How do you avoid retaliation lawsuits? The true answer is by a bit by luck.  Despite all measures that some employers take, the inevitable fact is that some employees will file suit regardless. 

But all hope is not lost for employers.  There are steps that employers can take to reduce the likelihood of a suit.  Indeed, the single most important factor that an employer can apply is following the letter and spirit of the law.  The Pennsylvania Employment Law Blog recently posted a few of its tips that are worth considering.  Among them:

  • Investigate even the Half Baked Complaints: Hindsight is 20/20 and its what employers are judged by in court. If an employee takes the time to complain about "illegal actions" then you take the time to make an investigation. First, ask the employee make a complete report of his suspicions. If the complaint involves you, let someone else do the investigation, please.
  • Make a Written Finding: In the event of whistleblower type complaints, make a written finding that they were investigated and played no part in the termination decision and why.
  • Manage the Appearance of Retaliation: Examine the timing of the whistleblower complaints and any discipline or termination decisions.

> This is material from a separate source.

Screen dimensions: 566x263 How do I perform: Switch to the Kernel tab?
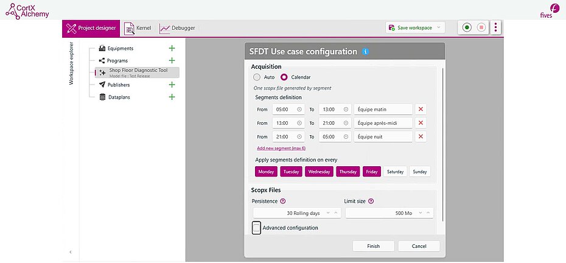point(138,28)
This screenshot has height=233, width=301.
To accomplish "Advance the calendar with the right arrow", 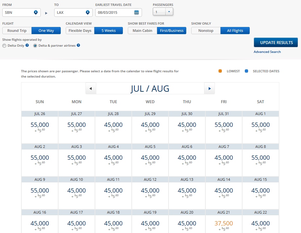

In Connecticut, there are specific laws that address whistleblowing and retaliation, including Conn. Gen. Stat. Sec. 31-51m.  As a result, employers who are aware of employees who have made complaints will need to be particularly cautious before making any employment related decisions that are unrelated to such complaints.

Two ideas for employers to consider in such event are:

  • If action is necessary against the employee for reasons other than the protected activity, how has the employer treated similarly situated employees? Is the employer over-reacting here? Past precedent can be a good indication whether the decision is fair here.  Look to any internal policies that the employer may have to ensure that the policies are being applied in the same way.
  • While the employee may have made complaints, such employees — but not all — are looking for an ear within the company.  If they feel that their concerns are being listened to, it may go a long way to resolving the issues that they may face in ways that are palatable to the company.  Maintain an open line of communication with the employee even when its difficult.  Treating that employee as a pariah will typically only make matters worse.

Of course, whistleblowing complaints in particular industries such as health care or product safety raise particular issues.  Before adverse action is taken against such employees, a thorough analysis of the risks involved (with human resources and an attorney reviewing the matter) will help ensure that the decision being made is done fairly and properly.